Les personnes possédant une variation au niveau du sexe phénotypique, chromosomique ou gonadique sont dites ‘intersexes’. Ces variations peuvent être observables dès la naissance (structures chromosomique et hormonale, organes génitaux internes et externes), ou devenir apparentes plus tard au cours de la vie (pilosité, masse musculaire, poitrine, stature, etc.).

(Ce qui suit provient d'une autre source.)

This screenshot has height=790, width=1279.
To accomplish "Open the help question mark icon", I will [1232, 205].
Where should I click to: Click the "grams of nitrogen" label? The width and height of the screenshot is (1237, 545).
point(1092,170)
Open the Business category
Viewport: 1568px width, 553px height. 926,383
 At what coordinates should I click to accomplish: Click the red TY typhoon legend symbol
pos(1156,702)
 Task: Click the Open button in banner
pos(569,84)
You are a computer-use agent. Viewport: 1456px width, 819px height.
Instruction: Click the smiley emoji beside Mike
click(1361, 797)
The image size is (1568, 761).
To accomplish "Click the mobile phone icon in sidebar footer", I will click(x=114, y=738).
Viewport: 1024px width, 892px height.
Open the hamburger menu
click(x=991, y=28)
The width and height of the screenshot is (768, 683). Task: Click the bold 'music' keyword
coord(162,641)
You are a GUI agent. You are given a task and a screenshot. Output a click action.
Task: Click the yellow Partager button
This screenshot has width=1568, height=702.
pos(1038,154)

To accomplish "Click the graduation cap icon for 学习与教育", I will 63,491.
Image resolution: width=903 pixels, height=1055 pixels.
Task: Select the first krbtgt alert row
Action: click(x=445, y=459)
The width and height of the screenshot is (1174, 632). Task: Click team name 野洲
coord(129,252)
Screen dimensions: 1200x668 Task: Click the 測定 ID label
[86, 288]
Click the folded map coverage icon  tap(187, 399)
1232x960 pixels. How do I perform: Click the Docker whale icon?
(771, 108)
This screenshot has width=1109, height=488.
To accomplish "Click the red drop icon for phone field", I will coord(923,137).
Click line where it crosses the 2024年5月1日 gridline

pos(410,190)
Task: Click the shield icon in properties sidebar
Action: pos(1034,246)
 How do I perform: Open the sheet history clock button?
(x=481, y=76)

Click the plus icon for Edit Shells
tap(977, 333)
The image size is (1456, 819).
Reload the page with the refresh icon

Ces variations sont diverses et variées, et dans l’immense majorité des cas, elles ne mettent pas en cause la bonne santé des personnes intersexes. Elles constituent des variations naturelles du développement sexuel.
Pour autant, les caractéristiques sexuelles des personnes intersexes ne correspondent pas aux normes sociétales, essentiellement binaires, qui régissent l’assignation d’une identité masculine ou féminine.
De cette divergence entre les normes sociétales et les caractéristiques sexuelles des personnes résulte une pression sociale et médicale, qui se traduit dans l’immense majorité des cas par des pratiques normalisatrices néfastes telles des mutilations génitales, des traitements médicaux non consentis, des injonctions de modification de ces caractéristiques et des injonctions de comportement. Ces pratiques normalisatrices sont illicites, pénalement punissables et contraires aux droits fondamentaux ainsi qu’à l’éthique médicale.
Premièrement, les démarches de modification des caractéristiques sexuelles des personnes intersexes se traduisent essentiellement par des interventions physiques de nature médicale, et cela en dépit du fait que les personnes concernées sont, pour l’immense majorité, en bonne santé physique. De telles interventions constituent des atteintes à l’intégrité physique, dès lors qu’elles ne sont pas justifiées par des impératifs de santé et ne font pas l’objet du consentement des personnes.
Deuxièmement, les traitements appliqués aux caractéristiques sexuelles phénotypiques des personnes intersexes sont régulièrement appliqués très précocement, y compris à des nourrissons, bien avant que le consentement éclairé soit envisageable. La littérature médicale témoigne de ces pratiques.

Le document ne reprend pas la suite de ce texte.